__What the exercise asks__. Please print the whole listing again, exactly as shown.
****
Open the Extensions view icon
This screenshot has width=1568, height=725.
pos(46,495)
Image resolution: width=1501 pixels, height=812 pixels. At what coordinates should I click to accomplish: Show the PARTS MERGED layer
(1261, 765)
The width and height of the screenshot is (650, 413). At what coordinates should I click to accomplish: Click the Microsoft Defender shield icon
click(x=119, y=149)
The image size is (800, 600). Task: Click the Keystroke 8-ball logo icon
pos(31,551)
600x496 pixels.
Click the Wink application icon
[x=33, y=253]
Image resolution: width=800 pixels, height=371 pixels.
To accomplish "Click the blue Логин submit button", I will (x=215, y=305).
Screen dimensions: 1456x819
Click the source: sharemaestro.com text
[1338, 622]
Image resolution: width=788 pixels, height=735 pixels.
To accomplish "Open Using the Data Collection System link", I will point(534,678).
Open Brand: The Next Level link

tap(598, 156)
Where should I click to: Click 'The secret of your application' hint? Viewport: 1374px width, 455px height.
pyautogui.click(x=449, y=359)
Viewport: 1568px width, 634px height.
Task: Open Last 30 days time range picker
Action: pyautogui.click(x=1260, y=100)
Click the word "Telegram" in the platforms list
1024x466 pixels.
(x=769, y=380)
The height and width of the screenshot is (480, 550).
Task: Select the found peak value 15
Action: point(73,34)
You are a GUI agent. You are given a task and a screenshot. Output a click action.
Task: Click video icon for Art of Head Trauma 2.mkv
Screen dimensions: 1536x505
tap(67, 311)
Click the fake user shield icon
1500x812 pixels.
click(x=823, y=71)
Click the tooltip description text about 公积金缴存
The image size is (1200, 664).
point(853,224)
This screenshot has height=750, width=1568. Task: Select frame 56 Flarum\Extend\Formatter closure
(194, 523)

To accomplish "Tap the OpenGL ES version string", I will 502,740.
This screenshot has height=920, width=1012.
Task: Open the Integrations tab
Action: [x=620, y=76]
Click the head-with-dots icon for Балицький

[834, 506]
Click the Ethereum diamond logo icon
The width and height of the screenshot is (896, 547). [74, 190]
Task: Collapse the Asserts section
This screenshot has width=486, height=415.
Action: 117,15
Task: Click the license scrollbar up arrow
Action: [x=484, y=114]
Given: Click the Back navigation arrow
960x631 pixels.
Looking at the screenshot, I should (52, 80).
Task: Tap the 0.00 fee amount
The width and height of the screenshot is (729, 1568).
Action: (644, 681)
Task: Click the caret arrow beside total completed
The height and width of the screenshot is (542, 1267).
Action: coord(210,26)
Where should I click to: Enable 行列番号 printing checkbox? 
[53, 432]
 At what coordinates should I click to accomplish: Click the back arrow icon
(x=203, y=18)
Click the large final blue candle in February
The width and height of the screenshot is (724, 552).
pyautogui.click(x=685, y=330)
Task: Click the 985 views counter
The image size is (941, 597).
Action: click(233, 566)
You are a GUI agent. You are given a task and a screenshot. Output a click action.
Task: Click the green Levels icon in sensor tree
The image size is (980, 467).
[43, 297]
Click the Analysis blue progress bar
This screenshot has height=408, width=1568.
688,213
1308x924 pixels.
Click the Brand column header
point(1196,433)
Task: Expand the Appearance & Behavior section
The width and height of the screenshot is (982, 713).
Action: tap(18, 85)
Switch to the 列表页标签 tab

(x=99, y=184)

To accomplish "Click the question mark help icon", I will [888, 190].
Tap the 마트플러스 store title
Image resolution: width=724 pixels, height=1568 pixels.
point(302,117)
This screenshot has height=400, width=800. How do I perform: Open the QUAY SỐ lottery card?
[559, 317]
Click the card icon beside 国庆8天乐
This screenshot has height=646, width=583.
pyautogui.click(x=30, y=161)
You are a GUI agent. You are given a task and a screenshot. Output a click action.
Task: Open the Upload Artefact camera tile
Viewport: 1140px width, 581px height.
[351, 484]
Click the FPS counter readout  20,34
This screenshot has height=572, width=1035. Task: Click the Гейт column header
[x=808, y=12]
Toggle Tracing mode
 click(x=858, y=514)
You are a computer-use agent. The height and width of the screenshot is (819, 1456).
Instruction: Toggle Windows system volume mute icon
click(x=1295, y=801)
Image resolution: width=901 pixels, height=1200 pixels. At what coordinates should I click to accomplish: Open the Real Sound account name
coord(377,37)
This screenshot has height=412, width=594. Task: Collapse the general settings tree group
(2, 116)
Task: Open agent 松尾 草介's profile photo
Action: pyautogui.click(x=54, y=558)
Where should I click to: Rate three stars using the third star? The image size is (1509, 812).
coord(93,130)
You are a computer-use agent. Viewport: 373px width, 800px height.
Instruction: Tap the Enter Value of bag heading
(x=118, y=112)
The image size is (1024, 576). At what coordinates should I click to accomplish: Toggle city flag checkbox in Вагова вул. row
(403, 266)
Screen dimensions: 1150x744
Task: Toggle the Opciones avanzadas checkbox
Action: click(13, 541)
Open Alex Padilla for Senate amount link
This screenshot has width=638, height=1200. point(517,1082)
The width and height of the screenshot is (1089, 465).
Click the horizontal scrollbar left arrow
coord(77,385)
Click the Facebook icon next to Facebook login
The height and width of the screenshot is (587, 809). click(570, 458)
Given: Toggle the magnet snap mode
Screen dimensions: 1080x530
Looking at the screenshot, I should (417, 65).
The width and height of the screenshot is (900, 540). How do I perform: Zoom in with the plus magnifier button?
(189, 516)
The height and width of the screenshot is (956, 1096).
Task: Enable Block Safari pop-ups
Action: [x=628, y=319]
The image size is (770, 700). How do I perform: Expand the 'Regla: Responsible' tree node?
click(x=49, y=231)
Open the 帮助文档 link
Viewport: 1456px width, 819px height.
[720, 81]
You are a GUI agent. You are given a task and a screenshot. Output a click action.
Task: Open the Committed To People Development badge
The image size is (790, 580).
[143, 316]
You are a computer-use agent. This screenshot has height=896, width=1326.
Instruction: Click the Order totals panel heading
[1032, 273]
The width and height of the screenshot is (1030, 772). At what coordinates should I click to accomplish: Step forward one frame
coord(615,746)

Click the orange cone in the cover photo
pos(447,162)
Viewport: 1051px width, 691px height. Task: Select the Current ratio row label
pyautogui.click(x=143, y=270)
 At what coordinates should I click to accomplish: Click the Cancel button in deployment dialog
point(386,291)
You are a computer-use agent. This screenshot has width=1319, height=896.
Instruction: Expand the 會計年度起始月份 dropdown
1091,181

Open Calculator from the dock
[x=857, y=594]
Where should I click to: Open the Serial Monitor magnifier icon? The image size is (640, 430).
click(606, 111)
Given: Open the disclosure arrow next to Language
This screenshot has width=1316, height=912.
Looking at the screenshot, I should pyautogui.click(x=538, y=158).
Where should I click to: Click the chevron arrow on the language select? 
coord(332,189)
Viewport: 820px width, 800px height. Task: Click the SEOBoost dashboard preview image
****
__Written solution__.
Open the Extensions view icon
This screenshot has width=1568, height=725.
pos(46,495)
Image resolution: width=1501 pixels, height=812 pixels. At what coordinates should I click to accomplish: Show the PARTS MERGED layer
(1261, 765)
The width and height of the screenshot is (650, 413). At what coordinates should I click to accomplish: Click the Microsoft Defender shield icon
click(x=119, y=149)
The image size is (800, 600). Task: Click the Keystroke 8-ball logo icon
pos(31,551)
600x496 pixels.
Click the Wink application icon
[x=33, y=253]
Image resolution: width=800 pixels, height=371 pixels.
To accomplish "Click the blue Логин submit button", I will (x=215, y=305).
Screen dimensions: 1456x819
Click the source: sharemaestro.com text
[1338, 622]
Image resolution: width=788 pixels, height=735 pixels.
To accomplish "Open Using the Data Collection System link", I will point(534,678).
Open Brand: The Next Level link

tap(598, 156)
Where should I click to: Click 'The secret of your application' hint? Viewport: 1374px width, 455px height.
pyautogui.click(x=449, y=359)
Viewport: 1568px width, 634px height.
Task: Open Last 30 days time range picker
Action: pyautogui.click(x=1260, y=100)
Click the word "Telegram" in the platforms list
1024x466 pixels.
(x=769, y=380)
The height and width of the screenshot is (480, 550).
Task: Select the found peak value 15
Action: point(73,34)
You are a GUI agent. You are given a task and a screenshot. Output a click action.
Task: Click video icon for Art of Head Trauma 2.mkv
Screen dimensions: 1536x505
tap(67, 311)
Click the fake user shield icon
1500x812 pixels.
click(x=823, y=71)
Click the tooltip description text about 公积金缴存
The image size is (1200, 664).
point(853,224)
This screenshot has height=750, width=1568. Task: Select frame 56 Flarum\Extend\Formatter closure
(194, 523)

To accomplish "Tap the OpenGL ES version string", I will 502,740.
This screenshot has height=920, width=1012.
Task: Open the Integrations tab
Action: [x=620, y=76]
Click the head-with-dots icon for Балицький

[834, 506]
Click the Ethereum diamond logo icon
The width and height of the screenshot is (896, 547). [74, 190]
Task: Collapse the Asserts section
This screenshot has width=486, height=415.
Action: 117,15
Task: Click the license scrollbar up arrow
Action: [x=484, y=114]
Given: Click the Back navigation arrow
960x631 pixels.
Looking at the screenshot, I should (52, 80).
Task: Tap the 0.00 fee amount
The width and height of the screenshot is (729, 1568).
Action: (644, 681)
Task: Click the caret arrow beside total completed
The height and width of the screenshot is (542, 1267).
Action: coord(210,26)
Where should I click to: Enable 行列番号 printing checkbox? 
[53, 432]
 At what coordinates should I click to accomplish: Click the back arrow icon
(x=203, y=18)
Click the large final blue candle in February
The width and height of the screenshot is (724, 552).
pyautogui.click(x=685, y=330)
Task: Click the 985 views counter
The image size is (941, 597).
Action: click(233, 566)
You are a GUI agent. You are given a task and a screenshot. Output a click action.
Task: Click the green Levels icon in sensor tree
The image size is (980, 467).
[43, 297]
Click the Analysis blue progress bar
This screenshot has height=408, width=1568.
688,213
1308x924 pixels.
Click the Brand column header
point(1196,433)
Task: Expand the Appearance & Behavior section
The width and height of the screenshot is (982, 713).
Action: tap(18, 85)
Switch to the 列表页标签 tab

(x=99, y=184)

To accomplish "Click the question mark help icon", I will [888, 190].
Tap the 마트플러스 store title
Image resolution: width=724 pixels, height=1568 pixels.
point(302,117)
This screenshot has height=400, width=800. How do I perform: Open the QUAY SỐ lottery card?
[559, 317]
Click the card icon beside 国庆8天乐
This screenshot has height=646, width=583.
pyautogui.click(x=30, y=161)
You are a GUI agent. You are given a task and a screenshot. Output a click action.
Task: Open the Upload Artefact camera tile
Viewport: 1140px width, 581px height.
[351, 484]
Click the FPS counter readout  20,34
This screenshot has height=572, width=1035. Task: Click the Гейт column header
[x=808, y=12]
Toggle Tracing mode
 click(x=858, y=514)
You are a computer-use agent. The height and width of the screenshot is (819, 1456).
Instruction: Toggle Windows system volume mute icon
click(x=1295, y=801)
Image resolution: width=901 pixels, height=1200 pixels. At what coordinates should I click to accomplish: Open the Real Sound account name
coord(377,37)
This screenshot has height=412, width=594. Task: Collapse the general settings tree group
(2, 116)
Task: Open agent 松尾 草介's profile photo
Action: pyautogui.click(x=54, y=558)
Where should I click to: Rate three stars using the third star? The image size is (1509, 812).
coord(93,130)
You are a computer-use agent. Viewport: 373px width, 800px height.
Instruction: Tap the Enter Value of bag heading
(x=118, y=112)
The image size is (1024, 576). At what coordinates should I click to accomplish: Toggle city flag checkbox in Вагова вул. row
(403, 266)
Screen dimensions: 1150x744
Task: Toggle the Opciones avanzadas checkbox
Action: click(13, 541)
Open Alex Padilla for Senate amount link
This screenshot has width=638, height=1200. point(517,1082)
The width and height of the screenshot is (1089, 465).
Click the horizontal scrollbar left arrow
coord(77,385)
Click the Facebook icon next to Facebook login
The height and width of the screenshot is (587, 809). click(570, 458)
Given: Toggle the magnet snap mode
Screen dimensions: 1080x530
Looking at the screenshot, I should (417, 65).
The width and height of the screenshot is (900, 540). How do I perform: Zoom in with the plus magnifier button?
(189, 516)
The height and width of the screenshot is (956, 1096).
Task: Enable Block Safari pop-ups
Action: [x=628, y=319]
The image size is (770, 700). How do I perform: Expand the 'Regla: Responsible' tree node?
click(x=49, y=231)
Open the 帮助文档 link
Viewport: 1456px width, 819px height.
[720, 81]
You are a GUI agent. You are given a task and a screenshot. Output a click action.
Task: Open the Committed To People Development badge
The image size is (790, 580).
[143, 316]
You are a computer-use agent. This screenshot has height=896, width=1326.
Instruction: Click the Order totals panel heading
[1032, 273]
The width and height of the screenshot is (1030, 772). At what coordinates should I click to accomplish: Step forward one frame
coord(615,746)

Click the orange cone in the cover photo
pos(447,162)
Viewport: 1051px width, 691px height. Task: Select the Current ratio row label
pyautogui.click(x=143, y=270)
 At what coordinates should I click to accomplish: Click the Cancel button in deployment dialog
point(386,291)
You are a computer-use agent. This screenshot has width=1319, height=896.
Instruction: Expand the 會計年度起始月份 dropdown
1091,181

Open Calculator from the dock
[x=857, y=594]
Where should I click to: Open the Serial Monitor magnifier icon? The image size is (640, 430).
click(606, 111)
Given: Open the disclosure arrow next to Language
This screenshot has width=1316, height=912.
Looking at the screenshot, I should pyautogui.click(x=538, y=158).
Where should I click to: Click the chevron arrow on the language select? 
coord(332,189)
Viewport: 820px width, 800px height. Task: Click the SEOBoost dashboard preview image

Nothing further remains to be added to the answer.